In Texas, an instrument conveying land transfers both the surface estate and all minerals and mineral rights, unless the instrument contains a reservation or expresses a contrary intention. In many cases, a person will sell land but will reserve the minerals. That creates two estates, the surface and the mineral estate. I have written about that here.
The mineral estate is comprised of five severable rights: “1) the right to develop, 2) the right to lease, 3) the right to receive bonus payments, 4) the right to receive delay rentals, and 5) the right to receive royalty payments.”

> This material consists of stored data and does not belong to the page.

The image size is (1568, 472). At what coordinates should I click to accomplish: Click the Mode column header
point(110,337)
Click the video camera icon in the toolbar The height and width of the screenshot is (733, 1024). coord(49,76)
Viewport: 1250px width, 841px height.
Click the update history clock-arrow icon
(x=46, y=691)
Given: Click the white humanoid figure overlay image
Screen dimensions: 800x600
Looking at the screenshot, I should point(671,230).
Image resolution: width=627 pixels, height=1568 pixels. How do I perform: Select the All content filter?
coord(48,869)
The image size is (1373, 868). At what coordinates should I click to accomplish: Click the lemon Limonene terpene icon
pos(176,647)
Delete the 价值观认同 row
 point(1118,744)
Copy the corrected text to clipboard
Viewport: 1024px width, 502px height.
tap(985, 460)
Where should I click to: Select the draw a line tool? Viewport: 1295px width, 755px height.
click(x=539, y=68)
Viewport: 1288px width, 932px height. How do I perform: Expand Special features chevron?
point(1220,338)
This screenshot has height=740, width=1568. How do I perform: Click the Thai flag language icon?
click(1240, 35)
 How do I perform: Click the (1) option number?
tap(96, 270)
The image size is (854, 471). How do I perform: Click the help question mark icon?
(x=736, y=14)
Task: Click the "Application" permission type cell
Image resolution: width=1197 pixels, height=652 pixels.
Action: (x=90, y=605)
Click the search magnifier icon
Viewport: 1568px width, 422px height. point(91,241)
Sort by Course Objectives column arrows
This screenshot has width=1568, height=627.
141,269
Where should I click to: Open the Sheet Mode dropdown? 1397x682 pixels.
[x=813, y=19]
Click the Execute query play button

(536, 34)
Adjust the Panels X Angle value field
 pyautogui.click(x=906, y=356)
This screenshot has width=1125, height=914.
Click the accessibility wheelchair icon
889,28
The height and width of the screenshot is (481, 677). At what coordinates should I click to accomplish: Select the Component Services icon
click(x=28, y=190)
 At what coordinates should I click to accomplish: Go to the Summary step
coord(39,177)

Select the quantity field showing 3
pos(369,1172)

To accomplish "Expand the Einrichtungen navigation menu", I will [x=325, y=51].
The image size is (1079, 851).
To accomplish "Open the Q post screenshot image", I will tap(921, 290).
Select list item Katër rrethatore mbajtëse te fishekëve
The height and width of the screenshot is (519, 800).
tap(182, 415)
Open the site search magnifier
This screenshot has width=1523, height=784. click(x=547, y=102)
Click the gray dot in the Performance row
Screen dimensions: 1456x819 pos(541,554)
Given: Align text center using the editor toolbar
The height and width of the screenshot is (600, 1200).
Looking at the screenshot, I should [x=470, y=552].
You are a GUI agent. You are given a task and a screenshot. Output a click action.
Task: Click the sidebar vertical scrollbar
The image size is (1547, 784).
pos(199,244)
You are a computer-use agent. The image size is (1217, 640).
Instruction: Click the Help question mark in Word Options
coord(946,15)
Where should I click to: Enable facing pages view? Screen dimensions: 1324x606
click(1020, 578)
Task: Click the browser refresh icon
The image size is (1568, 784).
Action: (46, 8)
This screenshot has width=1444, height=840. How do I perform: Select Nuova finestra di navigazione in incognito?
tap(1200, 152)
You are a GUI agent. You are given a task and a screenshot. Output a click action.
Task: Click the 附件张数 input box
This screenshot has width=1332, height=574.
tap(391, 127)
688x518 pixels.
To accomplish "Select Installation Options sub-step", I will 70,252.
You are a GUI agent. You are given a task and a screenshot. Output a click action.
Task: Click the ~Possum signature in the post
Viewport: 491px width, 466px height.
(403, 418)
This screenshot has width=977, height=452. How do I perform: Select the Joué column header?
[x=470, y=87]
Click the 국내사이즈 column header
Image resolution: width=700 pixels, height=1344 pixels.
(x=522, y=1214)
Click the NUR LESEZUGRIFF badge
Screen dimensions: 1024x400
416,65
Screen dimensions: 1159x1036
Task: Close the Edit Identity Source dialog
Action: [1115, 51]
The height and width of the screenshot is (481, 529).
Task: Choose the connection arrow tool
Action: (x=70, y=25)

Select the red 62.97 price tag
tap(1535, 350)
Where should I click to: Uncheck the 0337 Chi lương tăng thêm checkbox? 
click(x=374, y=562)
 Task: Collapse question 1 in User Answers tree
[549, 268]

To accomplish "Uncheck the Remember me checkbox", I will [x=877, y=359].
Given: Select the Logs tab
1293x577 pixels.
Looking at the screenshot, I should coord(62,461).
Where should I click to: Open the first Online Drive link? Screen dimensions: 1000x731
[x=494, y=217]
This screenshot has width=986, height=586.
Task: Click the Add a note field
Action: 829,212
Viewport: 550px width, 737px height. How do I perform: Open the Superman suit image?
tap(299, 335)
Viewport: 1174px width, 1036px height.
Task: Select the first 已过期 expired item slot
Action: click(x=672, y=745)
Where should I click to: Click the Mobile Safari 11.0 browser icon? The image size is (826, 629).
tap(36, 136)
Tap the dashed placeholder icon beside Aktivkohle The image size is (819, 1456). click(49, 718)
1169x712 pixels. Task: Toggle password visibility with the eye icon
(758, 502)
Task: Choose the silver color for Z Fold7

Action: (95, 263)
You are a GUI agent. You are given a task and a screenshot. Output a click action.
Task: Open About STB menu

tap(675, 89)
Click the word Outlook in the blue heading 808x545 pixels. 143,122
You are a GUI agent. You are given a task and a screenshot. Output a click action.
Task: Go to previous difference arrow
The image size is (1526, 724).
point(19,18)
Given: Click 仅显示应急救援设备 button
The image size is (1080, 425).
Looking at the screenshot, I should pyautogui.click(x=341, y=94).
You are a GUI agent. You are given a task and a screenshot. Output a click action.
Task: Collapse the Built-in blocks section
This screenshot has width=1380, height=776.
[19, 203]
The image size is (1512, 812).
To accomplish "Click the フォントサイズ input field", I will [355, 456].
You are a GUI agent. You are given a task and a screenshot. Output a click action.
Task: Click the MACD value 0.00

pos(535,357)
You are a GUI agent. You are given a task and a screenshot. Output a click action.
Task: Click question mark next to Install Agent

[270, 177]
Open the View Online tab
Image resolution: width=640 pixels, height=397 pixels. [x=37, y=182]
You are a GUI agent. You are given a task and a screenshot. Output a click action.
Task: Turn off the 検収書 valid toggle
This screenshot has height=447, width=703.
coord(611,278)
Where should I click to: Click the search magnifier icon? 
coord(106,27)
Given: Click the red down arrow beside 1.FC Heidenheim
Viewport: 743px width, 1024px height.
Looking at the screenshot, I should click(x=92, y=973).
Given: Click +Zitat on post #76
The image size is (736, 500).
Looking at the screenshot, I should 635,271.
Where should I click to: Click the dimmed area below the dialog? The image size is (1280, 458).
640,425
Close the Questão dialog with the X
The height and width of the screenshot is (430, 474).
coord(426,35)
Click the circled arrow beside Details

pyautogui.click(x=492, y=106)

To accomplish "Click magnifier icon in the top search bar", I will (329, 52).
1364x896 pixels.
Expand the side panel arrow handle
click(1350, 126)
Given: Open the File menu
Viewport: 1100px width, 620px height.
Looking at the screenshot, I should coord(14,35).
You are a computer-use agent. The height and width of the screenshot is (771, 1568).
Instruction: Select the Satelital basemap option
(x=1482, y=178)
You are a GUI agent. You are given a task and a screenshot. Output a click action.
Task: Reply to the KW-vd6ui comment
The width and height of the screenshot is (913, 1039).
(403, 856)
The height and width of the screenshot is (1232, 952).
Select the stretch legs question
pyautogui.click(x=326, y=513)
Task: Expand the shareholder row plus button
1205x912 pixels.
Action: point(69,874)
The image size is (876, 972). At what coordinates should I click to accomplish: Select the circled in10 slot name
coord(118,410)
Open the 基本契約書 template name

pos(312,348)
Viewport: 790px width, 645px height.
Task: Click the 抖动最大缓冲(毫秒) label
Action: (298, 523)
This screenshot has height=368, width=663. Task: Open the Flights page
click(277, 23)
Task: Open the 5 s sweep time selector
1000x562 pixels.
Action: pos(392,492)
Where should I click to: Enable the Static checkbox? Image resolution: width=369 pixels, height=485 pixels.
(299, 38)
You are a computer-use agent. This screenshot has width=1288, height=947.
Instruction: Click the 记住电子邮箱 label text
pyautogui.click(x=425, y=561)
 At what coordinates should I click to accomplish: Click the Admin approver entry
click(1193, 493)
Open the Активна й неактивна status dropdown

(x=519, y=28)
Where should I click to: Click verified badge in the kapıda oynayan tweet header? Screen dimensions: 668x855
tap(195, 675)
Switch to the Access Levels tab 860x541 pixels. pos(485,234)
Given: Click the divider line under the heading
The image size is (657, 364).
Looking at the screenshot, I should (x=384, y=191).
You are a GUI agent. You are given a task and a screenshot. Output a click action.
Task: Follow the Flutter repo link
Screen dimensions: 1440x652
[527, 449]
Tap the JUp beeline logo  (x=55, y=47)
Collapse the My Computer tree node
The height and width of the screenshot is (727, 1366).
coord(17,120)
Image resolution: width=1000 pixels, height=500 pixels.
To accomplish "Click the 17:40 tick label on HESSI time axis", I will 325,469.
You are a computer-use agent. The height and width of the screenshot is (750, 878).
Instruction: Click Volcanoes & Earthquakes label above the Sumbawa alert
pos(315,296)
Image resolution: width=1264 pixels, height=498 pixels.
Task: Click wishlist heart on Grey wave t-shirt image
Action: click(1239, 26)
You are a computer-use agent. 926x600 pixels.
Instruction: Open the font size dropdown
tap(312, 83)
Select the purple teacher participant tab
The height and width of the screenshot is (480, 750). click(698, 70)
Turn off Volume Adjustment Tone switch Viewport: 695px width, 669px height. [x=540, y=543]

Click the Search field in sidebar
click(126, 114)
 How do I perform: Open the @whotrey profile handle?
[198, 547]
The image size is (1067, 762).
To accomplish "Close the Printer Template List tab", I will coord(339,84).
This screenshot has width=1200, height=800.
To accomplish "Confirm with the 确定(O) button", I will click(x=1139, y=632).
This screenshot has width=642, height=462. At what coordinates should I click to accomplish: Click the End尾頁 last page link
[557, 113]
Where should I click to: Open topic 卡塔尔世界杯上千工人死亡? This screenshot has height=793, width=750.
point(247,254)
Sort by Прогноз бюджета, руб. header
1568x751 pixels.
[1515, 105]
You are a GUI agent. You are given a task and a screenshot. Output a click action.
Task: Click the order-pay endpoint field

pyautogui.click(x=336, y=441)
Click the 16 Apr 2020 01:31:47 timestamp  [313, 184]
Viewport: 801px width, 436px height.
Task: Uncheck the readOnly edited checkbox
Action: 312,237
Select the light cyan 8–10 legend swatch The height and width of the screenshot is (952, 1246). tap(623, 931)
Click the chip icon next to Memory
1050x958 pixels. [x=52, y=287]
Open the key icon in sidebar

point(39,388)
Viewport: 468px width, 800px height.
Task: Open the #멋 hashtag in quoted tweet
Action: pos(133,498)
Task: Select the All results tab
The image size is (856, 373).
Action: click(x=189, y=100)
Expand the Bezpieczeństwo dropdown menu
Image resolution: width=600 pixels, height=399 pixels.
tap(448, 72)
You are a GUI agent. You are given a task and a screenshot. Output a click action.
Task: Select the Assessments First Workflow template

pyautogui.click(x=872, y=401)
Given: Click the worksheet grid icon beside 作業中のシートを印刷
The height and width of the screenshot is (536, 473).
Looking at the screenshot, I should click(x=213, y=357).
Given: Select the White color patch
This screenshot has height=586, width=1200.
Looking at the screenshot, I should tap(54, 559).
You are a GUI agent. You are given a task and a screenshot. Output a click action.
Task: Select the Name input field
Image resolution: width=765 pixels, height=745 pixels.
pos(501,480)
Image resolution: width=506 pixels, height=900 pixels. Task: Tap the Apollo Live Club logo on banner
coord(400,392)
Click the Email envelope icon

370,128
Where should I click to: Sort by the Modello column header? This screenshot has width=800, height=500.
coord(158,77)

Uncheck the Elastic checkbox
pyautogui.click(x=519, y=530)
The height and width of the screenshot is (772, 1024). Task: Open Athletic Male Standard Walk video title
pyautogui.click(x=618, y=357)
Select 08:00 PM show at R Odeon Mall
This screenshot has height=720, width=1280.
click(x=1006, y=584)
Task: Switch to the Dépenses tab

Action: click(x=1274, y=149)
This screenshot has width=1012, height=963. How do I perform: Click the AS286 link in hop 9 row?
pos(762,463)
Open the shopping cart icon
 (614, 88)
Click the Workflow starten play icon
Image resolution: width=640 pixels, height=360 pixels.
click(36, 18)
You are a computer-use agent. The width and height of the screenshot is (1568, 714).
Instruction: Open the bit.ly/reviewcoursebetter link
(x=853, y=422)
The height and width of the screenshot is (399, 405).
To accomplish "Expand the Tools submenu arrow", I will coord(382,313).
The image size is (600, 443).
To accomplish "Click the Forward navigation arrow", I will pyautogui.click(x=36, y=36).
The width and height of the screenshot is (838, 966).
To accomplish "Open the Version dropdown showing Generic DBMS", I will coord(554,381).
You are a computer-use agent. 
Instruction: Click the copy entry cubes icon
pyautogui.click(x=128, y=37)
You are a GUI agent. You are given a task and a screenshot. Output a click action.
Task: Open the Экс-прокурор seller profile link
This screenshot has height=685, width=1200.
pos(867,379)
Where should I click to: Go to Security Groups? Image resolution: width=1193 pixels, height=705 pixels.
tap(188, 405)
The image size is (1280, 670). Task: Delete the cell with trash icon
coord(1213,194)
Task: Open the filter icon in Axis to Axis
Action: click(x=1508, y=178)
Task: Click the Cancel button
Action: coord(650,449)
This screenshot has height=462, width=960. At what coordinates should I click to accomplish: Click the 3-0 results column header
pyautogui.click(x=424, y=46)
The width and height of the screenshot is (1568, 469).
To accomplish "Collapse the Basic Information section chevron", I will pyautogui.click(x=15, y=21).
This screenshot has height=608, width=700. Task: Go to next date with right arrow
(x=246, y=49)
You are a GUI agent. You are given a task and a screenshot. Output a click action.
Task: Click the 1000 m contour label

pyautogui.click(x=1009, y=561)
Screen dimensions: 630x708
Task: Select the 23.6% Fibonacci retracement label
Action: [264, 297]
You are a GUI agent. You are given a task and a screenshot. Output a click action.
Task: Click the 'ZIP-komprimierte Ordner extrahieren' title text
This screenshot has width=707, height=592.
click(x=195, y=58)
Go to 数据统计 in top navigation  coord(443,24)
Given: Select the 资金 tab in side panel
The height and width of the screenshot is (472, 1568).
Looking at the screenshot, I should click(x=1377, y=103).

The holder of the leasing privilege is the executive-interest holder. The executive enjoys the exclusive right to make and amend mineral leases and, correspondingly, to negotiate for the payment of bonuses, delay rentals, and royalties, subject to a duty of utmost good faith and fair dealing to non-executive interest holders. In Texas, a typical oil and gas lease actually conveys the mineral estate with the possibility that the mineral estate will revert to the owner if the oil company stops producing.
A royalty interest is a nonpossessory interest in minerals. A party possessing a royalty interest that does not include the right to lease the mineral estate, receive delay rentals, or bonus payments is referred to as a non-participating royalty-interest holder. I have written about non-participating interest here.
This article is based on a 2015 decision of the Supreme Court of Texas in a case dealing with the very complicated issue of "fractional royalty interest" versus "fraction of royalty interest." Hysaw v. Dawkins.